Output the records that follow, with every character intact.

---

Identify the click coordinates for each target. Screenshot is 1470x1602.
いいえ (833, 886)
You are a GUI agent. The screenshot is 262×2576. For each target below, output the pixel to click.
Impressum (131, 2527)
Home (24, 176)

---

• RESPONSE BELOW:
Identify the click coordinates for each target. Screenshot is 1470x1602.
いいえ (833, 886)
You are a GUI agent. The screenshot is 262×2576. For each target below, output the pixel to click.
Impressum (131, 2527)
Home (24, 176)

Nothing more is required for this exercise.